ENGLEWOOD, FLA.: The Hermitage Artist Retreat, which brings accomplished artists across disciplines to Florida for residencies on its beachfront campus, in collaboration with the Greenfield Foundation, has named Aleshea Harris as the winner of the 2021 Hermitage Greenfield Prize. Harris will receive a $30,000 commission for a new work, which will have its first public presentation in 2023 in partnership with Asolo Repertory Theatre, and a six-week residency at the Hermitage. Harris will receive her award at the Hermitage Greenfield Prize dinner on April 11 at 6 p.m.
“Amidst an extraordinary and competitive selection of finalists, Aleshea Harris stood out as an innovative, forward-thinking theatre artist who impressed the jury with her thoughtful and inspired vision,” said Hermitage artistic director and CEO Andy Sandberg in a statement. “She embodies the mission of the Hermitage Greenfield Prize: to bring into the world works of art that have a significant impact on the broad as well as the artistic culture of our society.”
The jury that selected Harris as this year’s prize winner included Williamstown Theater Festival artistic director and Hermitage Curatorial Council member Mandy Greenfield (no relation to the Greenfield foundation), Oregon Shakespeare Festival artistic director Nataki Garrett, and Tony-nominated director Robert O’Hara. The three finalists this year were Afro-queer playwright, poet, and filmmaker Donja R. Love; actress, playwright, educator, and TCG board chair Nikkole Salter; and director, writer, and musician Whitney White. All three finalists will receive a Hermitage residency and a prize of $1,000.
Non-voting members of this year’s jury process included Sandberg, the Greenfield Foundation’s Joni Greenfield, and Asolo Rep producing artistic director Michael Donald Edwards.

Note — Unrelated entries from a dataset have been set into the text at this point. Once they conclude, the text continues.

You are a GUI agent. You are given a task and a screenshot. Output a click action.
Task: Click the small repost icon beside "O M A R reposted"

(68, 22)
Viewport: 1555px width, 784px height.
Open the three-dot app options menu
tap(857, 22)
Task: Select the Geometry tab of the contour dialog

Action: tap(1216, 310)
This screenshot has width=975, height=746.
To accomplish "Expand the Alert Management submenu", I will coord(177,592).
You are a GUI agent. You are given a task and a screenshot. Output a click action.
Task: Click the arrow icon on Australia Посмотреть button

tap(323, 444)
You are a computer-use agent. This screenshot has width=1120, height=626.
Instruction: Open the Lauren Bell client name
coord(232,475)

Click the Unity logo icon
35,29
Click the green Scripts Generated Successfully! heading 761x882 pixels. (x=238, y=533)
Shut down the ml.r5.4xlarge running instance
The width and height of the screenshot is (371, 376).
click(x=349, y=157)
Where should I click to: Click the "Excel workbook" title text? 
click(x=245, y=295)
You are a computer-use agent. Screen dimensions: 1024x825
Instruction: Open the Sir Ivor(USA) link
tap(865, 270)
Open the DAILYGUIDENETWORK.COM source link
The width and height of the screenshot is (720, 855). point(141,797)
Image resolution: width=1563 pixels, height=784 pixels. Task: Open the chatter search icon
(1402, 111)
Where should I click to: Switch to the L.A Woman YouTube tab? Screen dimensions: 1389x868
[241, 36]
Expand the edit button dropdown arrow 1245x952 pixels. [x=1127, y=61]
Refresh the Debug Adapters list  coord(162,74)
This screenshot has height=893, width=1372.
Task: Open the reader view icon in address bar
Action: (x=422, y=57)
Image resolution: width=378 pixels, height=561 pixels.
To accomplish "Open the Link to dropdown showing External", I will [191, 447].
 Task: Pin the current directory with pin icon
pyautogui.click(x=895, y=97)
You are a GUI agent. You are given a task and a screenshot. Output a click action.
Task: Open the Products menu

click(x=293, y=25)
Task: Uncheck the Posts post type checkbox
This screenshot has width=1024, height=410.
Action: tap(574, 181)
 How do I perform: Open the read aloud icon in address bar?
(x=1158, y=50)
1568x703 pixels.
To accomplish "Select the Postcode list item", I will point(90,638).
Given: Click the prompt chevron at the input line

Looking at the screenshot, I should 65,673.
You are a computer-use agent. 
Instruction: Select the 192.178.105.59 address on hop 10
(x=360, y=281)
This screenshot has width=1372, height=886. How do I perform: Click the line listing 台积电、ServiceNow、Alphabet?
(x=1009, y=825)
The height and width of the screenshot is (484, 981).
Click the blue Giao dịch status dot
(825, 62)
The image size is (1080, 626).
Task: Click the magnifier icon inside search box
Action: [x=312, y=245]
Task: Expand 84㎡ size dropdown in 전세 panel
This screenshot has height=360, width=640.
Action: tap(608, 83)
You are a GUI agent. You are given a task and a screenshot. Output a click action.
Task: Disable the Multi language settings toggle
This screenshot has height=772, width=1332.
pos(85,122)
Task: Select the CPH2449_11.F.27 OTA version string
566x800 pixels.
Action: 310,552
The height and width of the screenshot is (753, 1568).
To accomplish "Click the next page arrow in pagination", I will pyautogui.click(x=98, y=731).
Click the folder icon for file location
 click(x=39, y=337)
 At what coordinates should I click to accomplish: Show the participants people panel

Aleshea Harris’s play Is God Is (directed by Taibi Magar at Soho Rep) won the 2016 Relentless Award, an OBIE Award for playwriting in 2017, the Helen Merrill Playwriting Award in 2019, was a finalist for the Susan Smith Blackburn Prize, and made The Kilroys’ List of “the most recommended un and underproduced plays by trans and female authors of color” for 2017. What to Send Up When It Goes Down (directed by Whitney White, produced by the Movement Theatre Company), a play-pageant-ritual response to anti-Blackness, had its critically acclaimed NYC premiere in 2018, was featured in the April 2019 issue of American Theatre magazine and was nominated for a Drama Desk award. Harris was awarded the Windham Campbell Literary Prize and the Steinberg Playwriting Award in 2020. She has performed her own work at the Edinburgh Fringe Festival, Orlando Fringe Festival, REDCAT, as part of La Fête du Livre at La Comèdie de Saint-Étienne, and at the Skirball Center in Los Angeles. She is a two- time MacDowell Fellow and has enjoyed residencies at Hedgebrook and Djerassi.